Mas se estamos procurando a experiência de vivenciarmos uma outra realidade de
forma realista não tem sentido não sermos realistas. Mas então você me
pergunta: mas se estamos procurando realismo, como vivenciar isso em mundos de
fantasia ou ficcionais? Então vamos esclarecer esse realismo.

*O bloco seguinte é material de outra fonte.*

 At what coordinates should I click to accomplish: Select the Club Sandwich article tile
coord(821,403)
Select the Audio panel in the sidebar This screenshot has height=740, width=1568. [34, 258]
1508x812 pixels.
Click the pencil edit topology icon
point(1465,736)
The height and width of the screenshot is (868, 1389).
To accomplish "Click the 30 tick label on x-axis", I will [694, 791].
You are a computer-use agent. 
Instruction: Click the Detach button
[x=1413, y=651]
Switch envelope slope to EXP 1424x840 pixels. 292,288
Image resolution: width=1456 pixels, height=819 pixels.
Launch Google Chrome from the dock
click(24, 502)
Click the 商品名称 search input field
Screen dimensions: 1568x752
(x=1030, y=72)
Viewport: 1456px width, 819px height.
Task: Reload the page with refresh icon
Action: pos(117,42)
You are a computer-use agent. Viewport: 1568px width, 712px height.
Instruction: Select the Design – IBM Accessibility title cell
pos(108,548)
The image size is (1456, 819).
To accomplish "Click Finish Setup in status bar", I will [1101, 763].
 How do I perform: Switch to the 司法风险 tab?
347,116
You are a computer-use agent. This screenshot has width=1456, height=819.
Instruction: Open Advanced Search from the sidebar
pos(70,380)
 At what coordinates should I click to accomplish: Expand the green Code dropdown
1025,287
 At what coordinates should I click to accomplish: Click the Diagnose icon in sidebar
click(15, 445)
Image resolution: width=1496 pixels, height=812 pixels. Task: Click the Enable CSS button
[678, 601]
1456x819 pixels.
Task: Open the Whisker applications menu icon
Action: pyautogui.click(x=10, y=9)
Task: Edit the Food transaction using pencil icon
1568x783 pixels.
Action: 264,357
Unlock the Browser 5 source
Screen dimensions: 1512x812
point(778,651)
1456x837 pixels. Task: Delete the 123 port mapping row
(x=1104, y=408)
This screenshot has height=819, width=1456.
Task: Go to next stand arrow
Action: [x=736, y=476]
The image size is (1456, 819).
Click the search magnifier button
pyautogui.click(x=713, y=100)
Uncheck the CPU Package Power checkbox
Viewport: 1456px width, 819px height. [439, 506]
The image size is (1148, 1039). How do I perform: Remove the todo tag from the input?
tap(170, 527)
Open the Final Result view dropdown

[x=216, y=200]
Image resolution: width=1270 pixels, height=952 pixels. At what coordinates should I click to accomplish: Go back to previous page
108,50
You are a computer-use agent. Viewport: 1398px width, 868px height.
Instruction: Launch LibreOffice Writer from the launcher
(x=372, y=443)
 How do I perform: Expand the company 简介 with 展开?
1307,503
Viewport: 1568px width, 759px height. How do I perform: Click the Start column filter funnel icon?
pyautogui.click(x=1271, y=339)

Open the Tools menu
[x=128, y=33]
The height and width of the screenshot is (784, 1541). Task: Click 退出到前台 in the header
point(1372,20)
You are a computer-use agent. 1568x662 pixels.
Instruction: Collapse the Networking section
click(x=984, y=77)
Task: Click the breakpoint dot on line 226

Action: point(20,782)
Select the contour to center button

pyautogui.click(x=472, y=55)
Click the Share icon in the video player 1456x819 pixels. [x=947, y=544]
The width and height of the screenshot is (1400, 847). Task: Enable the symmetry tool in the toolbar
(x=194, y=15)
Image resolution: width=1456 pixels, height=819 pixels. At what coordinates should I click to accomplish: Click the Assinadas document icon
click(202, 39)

Quando falamos em realismo estamos falando
sobre relações humanas (ou mesmo extraterrestres ou qualquer outra raça) entre
si e com a comunidade e o mundo em que estão inseridos. Certos parâmetros
sustentam isso não importando o cenário que está sendo jogado. Sempre haverão
regras claras para as sociedades e não importa qual a conduta que seguem, os
personagens podem ou não se adequar à elas.
Nisto
é que entram as tendências. Elas mostram o quanto um personagem está ou não
adequado com essas regras sociais e de que forma ele se relaciona com os outros
membros da sociedade em suas relações com o seu mundo.
Em
verdade todo o membro de uma sociedade passa por essa inter-relação, não
importa se real ou fantasiosa. Acho até que o que é tão atrativo na prática do
RPG é justamente a possibilidade de recriarmos essas relações sociais sem o
perigo de represálias conforme nossas ações.
Assim
as tendências são imprescindíveis para o sucesso de nossa diversão. Sem ela a
própria relação entre os jogadores e dos NPCs com os jogadores perderia muito
de seu brilho e acabariam se tornando mecânicas.
Além
disso, a própria prática da interpretação das tendências é uma diversão à parte
para qualquer rpgísta. Essa prática nos aprimora os entendimentos de
ação/reação, as capacidades de relação com o diferente, além de ser hilário, em
muitas ocasiões, ver nosso personagem indo para o buraco por aquilo que ele
“não pode” deixar de dizer ou fazer.
Não
estava, nesta primeira conversa, tentando ensinar como interpretar uma
tendência em especial, mas apenas salientar sua importância. Em outras
postagens iremos debater sobre cada uma das tendências!